15 sept. 2014

Le brame du cerf

Je mets un point d'honneur à partager mon amour de la nature avec ma fille.

Ca commence par les balades en forêt avec jumelles, livres de traces et indices, loupes et carnet d'aventure.
L'air de rien, Flore s'intéresse. Avec son tempérament fougueux, je pensais que la contemplation et l'observation allaient vite l'irriter. Et bien non. Je suis même agréablement surprise, car elle est particulièrement attentive à la vie de la nature.

Son enthousiasme est tellement réel qu'elle ne peut manquer de le manifester avec entrain :
- REGARDE MAMAN LE GROS CHAMPIGNON ! IL EST BEAU, HEIN ?
Et là, même les bolets n'ont qu'une envie : se carapater loin de la source sonore avec les doigts dans les oreilles.
Alors les écureuils, chevreuils, piverts et campagnols ne font pas long feu dans notre périmètre...

Mais il nous reste tout pleins de traces au sol, de poils sur les arbres, de têtards dans les mares et de crottes à décortiquer (chouette !).

## DONNÉES FOURNIES
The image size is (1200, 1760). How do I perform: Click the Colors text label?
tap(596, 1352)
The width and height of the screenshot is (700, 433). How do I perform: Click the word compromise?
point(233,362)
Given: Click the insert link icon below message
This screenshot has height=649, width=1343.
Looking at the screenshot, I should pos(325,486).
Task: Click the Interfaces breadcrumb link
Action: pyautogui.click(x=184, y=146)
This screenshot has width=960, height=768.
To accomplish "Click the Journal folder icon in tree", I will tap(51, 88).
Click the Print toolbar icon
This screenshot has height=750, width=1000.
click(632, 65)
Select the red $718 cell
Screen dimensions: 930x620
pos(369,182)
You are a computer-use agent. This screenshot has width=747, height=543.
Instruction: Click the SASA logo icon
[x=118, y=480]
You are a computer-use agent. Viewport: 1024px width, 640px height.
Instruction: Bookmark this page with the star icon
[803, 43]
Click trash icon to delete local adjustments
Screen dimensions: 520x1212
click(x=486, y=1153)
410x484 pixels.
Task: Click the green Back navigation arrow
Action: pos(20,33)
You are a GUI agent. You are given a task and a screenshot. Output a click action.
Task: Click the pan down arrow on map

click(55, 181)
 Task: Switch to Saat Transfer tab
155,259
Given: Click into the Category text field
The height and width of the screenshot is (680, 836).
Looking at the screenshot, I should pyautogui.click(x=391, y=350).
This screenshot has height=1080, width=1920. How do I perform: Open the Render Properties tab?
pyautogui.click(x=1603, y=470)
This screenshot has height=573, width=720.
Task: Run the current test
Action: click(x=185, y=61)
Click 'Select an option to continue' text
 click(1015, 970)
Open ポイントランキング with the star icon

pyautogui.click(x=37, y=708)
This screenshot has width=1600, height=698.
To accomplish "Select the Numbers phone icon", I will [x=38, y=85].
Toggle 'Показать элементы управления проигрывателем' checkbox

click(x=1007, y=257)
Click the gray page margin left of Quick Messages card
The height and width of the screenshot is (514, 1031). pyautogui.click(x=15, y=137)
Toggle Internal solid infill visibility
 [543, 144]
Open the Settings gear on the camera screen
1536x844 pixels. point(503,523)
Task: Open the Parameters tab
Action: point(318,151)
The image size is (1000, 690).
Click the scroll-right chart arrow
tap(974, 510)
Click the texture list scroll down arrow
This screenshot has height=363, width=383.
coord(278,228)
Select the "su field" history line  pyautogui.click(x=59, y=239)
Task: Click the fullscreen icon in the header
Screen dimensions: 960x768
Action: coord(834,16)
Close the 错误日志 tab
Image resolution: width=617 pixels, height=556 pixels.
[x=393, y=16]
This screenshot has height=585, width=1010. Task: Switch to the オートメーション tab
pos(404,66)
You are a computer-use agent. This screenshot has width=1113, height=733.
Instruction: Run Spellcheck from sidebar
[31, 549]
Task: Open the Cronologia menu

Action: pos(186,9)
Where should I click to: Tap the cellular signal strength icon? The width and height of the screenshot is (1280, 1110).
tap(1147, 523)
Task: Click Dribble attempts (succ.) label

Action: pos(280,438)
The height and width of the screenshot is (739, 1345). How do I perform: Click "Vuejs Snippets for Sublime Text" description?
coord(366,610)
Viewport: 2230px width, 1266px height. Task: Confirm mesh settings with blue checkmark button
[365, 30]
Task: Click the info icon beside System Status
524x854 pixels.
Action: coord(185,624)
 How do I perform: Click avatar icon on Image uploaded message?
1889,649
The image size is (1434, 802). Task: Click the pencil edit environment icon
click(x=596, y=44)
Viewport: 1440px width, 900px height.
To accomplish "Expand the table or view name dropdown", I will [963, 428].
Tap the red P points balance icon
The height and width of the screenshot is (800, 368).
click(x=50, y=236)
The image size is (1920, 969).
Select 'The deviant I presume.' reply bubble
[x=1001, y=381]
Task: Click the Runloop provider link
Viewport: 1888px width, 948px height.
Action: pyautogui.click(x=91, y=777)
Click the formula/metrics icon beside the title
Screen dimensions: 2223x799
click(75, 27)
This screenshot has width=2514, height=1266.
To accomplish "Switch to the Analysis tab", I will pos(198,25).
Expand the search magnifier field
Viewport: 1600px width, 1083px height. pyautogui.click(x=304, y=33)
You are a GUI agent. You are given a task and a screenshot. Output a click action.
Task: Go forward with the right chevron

## CONSIGNES
A) Recopiez le billet de « Le brame du » jusqu'à « et carnet d'aventure. » inclus, en substituant « montagne » à « forêt ».
B) D'après le billet, qu'emporte-t-on pour les balades en forêt ? Donnez la liste complète.
C) Dans le billet, quel est le prénom de la fille ?

## RÉPONSES DÉTAILLÉES
A)
Le brame du cerf

Je mets un point d'honneur à partager mon amour de la nature avec ma fille.

Ca commence par les balades en montagne avec jumelles, livres de traces et indices, loupes et carnet d'aventure.

B) Des jumelles, des livres de traces et indices, des loupes et un carnet d'aventure.

C) Flore.